En 1976, René Daniëls achève ses études à l’Académie royale des beaux-arts de Bois-le-Duc. Puis dix ans lui suffiront pour s’imposer comme l’un des plus grands peintres des Pays-Bas — nation qui, comme on sait, en produisit beaucoup et des plus fameux. En 1987, en effet, une congestion cérébrale, dont il n’est toujours pas remis, met un terme à sa carrière d’artiste.

Le tournant des années 70et 80 est marqué par un temporaire retour en vogue de la peinture figurative (post-expressionniste) en Europe et aux Etats-Unis. En Allemagne la compétition est ouverte entre deux générations, celle des Kiefer, Lüpertz, Baselitz, Penck… et celle des Nouveaux Fauves (Neuen Wilden). L’Italie, elle, accouche de la Transavantguardia. Et la France, de la Figuration Libre. Aux États-Unis, c’est l’intermède de la Bad Painting.
Dans le contexte de cette postmodernité euphorisée par le marché (car la peinture se vend toujours mieux et plus chère, et ses formats vont alors croissant), l’œuvre de Daniëls affiche la différence par ses références explicites à Baudelaire (La Muse Vénale) et Apollinaire, mais aussi par les flèches qu’il envoie contre la tendance (certains penseront : contre son camp), dont il se démarque en collectionnant les titres empreints de dérision comme Academie, 1982, L’esprit des temps dans l’art occidental, tel que vu à la Documenta, 1982, The Most Contemporary Picture Show, 1983, Palais des Boosaards, 1983, etc.
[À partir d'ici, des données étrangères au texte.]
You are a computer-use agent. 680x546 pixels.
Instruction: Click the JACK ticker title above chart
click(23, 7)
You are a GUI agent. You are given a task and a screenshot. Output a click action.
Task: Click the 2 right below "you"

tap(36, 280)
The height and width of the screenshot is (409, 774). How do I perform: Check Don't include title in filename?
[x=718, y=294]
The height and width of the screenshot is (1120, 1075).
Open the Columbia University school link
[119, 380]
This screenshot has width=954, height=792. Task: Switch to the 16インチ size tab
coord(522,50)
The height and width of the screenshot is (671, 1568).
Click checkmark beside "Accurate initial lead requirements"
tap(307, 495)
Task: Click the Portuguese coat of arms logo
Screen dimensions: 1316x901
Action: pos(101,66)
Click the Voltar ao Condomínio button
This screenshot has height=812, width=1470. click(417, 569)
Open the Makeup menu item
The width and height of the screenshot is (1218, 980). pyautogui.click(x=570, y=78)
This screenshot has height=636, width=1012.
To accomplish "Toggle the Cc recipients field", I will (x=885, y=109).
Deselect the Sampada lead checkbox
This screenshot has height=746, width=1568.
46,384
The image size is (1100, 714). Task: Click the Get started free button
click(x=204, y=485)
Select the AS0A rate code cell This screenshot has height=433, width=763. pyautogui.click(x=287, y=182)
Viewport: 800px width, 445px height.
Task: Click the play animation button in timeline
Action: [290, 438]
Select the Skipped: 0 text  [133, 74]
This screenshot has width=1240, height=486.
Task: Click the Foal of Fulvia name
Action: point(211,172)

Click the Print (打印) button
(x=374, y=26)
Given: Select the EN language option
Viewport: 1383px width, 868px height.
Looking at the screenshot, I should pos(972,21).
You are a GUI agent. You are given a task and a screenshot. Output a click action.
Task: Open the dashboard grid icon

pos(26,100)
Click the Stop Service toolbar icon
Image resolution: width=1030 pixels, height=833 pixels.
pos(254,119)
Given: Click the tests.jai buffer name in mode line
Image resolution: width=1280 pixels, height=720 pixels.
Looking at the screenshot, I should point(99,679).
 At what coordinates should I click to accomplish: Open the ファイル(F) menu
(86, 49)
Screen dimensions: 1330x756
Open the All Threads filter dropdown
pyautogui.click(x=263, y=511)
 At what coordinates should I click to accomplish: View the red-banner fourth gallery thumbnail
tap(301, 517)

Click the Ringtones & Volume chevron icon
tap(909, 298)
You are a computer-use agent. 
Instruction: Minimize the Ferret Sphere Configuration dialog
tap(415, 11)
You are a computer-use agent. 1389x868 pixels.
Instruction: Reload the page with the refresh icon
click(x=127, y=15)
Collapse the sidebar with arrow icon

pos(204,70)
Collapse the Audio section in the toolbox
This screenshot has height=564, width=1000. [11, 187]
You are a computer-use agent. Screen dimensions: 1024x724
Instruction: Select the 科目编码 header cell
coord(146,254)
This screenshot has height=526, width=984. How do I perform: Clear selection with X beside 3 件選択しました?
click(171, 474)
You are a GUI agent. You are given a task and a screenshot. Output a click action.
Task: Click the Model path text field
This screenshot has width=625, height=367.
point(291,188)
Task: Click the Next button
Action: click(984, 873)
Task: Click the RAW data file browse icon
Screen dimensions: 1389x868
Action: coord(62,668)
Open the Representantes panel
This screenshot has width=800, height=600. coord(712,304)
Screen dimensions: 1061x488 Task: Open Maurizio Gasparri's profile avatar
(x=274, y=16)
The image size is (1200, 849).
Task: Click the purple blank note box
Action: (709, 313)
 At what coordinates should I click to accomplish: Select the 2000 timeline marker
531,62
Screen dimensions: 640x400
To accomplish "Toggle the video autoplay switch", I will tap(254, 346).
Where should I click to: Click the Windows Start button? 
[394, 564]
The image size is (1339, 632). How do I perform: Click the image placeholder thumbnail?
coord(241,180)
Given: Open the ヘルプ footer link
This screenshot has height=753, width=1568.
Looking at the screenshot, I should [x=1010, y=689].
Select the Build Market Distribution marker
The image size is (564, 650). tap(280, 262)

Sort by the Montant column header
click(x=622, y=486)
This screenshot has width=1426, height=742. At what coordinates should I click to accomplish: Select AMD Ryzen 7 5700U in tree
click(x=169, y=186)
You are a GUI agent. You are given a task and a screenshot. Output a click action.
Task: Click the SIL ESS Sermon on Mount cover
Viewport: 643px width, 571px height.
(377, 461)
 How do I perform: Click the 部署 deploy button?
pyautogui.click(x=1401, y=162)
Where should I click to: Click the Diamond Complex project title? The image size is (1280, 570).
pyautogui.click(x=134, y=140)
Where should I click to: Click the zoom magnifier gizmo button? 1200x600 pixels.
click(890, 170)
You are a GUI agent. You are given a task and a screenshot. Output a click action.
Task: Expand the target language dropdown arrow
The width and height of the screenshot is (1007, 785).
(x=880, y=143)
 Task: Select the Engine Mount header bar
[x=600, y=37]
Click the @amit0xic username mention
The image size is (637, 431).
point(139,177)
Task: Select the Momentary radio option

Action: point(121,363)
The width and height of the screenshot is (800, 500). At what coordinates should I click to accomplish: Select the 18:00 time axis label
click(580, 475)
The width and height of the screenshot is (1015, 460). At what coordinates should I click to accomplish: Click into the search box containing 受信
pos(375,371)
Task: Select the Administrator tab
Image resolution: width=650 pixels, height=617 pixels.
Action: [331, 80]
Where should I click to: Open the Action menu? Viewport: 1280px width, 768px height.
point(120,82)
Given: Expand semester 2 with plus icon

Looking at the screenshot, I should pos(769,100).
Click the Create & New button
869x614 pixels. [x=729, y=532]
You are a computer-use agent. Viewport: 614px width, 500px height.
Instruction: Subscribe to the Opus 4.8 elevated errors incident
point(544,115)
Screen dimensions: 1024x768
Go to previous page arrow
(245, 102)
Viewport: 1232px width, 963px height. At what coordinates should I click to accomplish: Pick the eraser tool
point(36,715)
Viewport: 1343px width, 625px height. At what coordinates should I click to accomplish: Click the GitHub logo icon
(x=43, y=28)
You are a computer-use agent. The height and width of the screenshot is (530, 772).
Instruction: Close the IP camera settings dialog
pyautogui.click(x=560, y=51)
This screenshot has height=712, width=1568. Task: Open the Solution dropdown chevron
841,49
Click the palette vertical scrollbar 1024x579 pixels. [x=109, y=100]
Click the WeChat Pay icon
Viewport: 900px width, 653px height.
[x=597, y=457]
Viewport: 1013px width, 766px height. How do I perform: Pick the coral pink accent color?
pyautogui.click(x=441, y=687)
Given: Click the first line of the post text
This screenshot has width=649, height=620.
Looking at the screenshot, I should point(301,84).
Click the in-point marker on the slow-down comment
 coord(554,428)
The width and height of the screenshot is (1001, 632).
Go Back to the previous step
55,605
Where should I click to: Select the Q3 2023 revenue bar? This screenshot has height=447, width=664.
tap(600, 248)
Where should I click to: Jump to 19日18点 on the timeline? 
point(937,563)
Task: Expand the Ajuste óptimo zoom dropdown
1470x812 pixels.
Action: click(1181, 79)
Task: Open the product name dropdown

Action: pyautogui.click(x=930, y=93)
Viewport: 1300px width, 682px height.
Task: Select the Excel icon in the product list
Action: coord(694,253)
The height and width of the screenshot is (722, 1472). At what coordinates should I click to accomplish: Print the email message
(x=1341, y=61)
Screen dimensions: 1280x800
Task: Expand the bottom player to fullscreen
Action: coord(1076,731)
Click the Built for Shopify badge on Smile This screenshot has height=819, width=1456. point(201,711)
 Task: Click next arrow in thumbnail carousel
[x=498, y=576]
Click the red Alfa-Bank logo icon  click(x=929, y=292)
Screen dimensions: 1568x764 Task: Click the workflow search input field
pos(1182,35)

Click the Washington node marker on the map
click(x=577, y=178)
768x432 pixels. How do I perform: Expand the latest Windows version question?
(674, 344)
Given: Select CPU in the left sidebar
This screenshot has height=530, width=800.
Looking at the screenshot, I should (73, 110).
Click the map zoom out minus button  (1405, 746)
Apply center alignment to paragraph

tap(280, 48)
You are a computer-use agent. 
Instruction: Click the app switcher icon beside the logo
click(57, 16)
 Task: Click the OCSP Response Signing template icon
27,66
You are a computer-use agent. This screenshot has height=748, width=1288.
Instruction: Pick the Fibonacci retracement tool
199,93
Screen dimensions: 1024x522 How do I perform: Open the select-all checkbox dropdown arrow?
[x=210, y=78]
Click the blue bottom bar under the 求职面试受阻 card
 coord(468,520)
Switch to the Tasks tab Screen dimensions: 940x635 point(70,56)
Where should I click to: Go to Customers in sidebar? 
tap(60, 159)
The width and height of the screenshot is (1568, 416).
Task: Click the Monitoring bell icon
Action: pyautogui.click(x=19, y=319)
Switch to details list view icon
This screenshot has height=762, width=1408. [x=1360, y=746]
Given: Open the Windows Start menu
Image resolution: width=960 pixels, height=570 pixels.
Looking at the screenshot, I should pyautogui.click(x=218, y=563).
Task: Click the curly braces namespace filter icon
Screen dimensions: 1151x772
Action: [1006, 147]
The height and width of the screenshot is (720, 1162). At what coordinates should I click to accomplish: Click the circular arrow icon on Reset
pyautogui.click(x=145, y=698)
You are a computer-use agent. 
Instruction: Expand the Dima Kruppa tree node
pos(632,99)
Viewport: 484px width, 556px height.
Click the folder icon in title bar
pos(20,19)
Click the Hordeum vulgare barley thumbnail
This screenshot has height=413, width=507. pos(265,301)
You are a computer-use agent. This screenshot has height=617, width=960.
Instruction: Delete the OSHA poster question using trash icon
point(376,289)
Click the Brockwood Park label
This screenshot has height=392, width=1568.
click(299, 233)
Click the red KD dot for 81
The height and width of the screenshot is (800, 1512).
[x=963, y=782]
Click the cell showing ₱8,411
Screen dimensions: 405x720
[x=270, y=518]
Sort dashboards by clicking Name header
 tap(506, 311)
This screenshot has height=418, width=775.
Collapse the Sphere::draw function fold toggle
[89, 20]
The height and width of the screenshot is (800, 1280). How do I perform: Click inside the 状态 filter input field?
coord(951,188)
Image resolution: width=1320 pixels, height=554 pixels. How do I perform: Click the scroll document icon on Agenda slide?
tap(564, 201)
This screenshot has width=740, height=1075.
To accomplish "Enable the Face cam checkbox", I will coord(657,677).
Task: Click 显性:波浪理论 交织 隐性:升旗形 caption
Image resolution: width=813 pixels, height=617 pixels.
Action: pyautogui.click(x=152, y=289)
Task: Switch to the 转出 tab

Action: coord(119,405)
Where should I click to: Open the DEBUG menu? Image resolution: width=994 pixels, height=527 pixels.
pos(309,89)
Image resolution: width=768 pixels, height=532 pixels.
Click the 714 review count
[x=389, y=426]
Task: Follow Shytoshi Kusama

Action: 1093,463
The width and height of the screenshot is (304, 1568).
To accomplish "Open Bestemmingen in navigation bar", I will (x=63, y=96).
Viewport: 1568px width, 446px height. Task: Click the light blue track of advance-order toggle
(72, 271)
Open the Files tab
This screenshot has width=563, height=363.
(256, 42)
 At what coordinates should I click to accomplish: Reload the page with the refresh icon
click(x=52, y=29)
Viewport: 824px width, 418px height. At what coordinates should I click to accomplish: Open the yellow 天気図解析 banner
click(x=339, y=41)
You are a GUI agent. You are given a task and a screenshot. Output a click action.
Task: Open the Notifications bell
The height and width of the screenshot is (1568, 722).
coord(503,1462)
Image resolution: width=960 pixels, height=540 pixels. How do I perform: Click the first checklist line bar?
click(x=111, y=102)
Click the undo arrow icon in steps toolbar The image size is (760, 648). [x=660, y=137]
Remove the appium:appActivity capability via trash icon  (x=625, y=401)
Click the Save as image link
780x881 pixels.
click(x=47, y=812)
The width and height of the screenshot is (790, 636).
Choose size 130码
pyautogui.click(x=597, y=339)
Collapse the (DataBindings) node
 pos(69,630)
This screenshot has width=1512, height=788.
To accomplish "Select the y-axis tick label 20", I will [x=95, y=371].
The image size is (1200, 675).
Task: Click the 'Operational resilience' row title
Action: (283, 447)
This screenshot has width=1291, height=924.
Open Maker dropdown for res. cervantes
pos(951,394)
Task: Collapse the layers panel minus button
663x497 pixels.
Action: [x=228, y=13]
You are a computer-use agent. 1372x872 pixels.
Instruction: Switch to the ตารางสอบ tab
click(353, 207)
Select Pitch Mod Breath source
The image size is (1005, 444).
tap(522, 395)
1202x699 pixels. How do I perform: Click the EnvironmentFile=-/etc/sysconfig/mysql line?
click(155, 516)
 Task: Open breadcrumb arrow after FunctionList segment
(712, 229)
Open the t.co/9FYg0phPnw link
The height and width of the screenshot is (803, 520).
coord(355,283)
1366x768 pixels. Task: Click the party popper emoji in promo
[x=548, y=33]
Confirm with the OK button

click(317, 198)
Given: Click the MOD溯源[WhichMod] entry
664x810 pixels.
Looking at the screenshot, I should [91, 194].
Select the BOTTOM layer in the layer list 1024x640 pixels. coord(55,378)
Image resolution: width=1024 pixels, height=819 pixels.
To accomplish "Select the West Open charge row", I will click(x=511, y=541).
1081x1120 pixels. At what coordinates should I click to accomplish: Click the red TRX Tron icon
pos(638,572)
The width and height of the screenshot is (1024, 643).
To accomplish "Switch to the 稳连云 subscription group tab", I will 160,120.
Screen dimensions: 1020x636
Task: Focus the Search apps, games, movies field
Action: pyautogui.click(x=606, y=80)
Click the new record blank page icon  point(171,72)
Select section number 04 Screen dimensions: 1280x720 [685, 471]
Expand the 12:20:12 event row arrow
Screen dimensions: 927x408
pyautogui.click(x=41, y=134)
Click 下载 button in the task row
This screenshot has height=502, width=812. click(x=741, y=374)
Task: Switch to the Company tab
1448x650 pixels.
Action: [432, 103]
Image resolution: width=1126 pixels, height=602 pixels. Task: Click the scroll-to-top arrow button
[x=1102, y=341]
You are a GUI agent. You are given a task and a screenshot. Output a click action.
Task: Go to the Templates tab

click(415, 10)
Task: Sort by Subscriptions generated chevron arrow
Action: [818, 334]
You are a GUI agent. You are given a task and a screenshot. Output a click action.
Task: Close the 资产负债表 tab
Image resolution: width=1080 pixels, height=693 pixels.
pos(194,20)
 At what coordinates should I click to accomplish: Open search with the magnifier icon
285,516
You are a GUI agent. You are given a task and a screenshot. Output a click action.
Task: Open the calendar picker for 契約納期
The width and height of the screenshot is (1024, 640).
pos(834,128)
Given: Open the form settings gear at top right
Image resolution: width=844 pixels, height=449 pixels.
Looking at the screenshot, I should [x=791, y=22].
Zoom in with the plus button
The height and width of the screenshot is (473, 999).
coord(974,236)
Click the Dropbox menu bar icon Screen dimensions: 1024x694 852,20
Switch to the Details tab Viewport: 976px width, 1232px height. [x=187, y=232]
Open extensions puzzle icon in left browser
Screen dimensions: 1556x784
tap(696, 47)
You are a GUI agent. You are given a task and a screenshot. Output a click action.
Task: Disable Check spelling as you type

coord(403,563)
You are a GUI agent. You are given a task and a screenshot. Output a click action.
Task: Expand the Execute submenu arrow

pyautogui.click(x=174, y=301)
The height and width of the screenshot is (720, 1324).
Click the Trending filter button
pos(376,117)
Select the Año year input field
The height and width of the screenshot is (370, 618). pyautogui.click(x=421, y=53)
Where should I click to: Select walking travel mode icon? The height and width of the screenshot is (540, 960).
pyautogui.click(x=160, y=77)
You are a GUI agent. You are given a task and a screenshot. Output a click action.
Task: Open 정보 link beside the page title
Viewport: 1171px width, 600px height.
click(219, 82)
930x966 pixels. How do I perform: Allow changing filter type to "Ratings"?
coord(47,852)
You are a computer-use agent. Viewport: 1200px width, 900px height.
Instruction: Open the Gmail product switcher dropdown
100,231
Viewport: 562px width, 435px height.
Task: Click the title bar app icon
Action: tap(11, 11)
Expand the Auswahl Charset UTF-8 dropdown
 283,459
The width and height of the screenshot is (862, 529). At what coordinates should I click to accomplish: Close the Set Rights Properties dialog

En 1984, Daniëls trouve un motif, qu’il reproduit dès lors avec insistance. On reconnaît sans peine dans ce motif la vue simplifiée d’une salle d’exposition, réduite à deux ou trois pans de murs convergeant ornés de tableaux monochromes approximatifs, dont certains prennent la forme de… trous de serrure ! De nombreuses variations seront peintes sur cette trame. Les unes très épurées, les autres chargées de détails qui viennent surligner ou contrarier le schéma initial. Sans s’affranchir complètement de la figuration, Daniëls pose dans ce motif, qui rappelle le Segno Arte, inlassablement repris par Pistoletto depuis 1976, le point de départ d’une expérience où recherche plastique et interrogation sur le statut de l’œuvre d’art jouent au coude à coude. Des tableaux somptueux seront ainsi produits, tandis que Daniëls se moque de leur destin d’objet de consommation autant que de sa carrière d’artiste européen nanti de la consécration américaine. (Le motif répété évoque aussi la forme d’un nœud papillon. De là à suggérer que tout succès tend vers le succès mondain, voire la collaboration… à l’instar du destin de son très endurant compatriote Van Dongen, fauve fulgurant au début du siècle, puis portraitiste de célébrités.)
Motif et signature se confondent ainsi jusqu’en 1986-87, où l’artiste entreprend une nouvelle série de tableaux, les Lentebloesem [Floraison de printemps], qui se présentent comme des arbres généalogiques, et sur lesquels peuvent être lus les titres de tableaux antérieurs, des réflexions personnelles et des références à des lieux ou des artistes qui ont marqué Daniëls. Ultime retour sur lui-même, c’est ici que l’œuvre s’accomplit. La série ne compte que six tableaux, dispersés aujourd’hui, mais que nous nous efforçons
de réunir à Kerguéhennec.

Près de vingt ans après, dans un contexte qui peut rappeler celui du début des années 80, mais où la peinture figurative (entre-temps disparue et réapparue) se veut plus savante, l’œuvre de René Daniëls, que beaucoup de jeunes artistes ne connaissent pas, est d’une brûlante actualité, et on peut comparer sa persistance à l’effet pénétrant qui a permis à l’art conceptuel d’exercer une si puissante influence, à vingt ans d’écart, sur les artistes de la génération des années 90.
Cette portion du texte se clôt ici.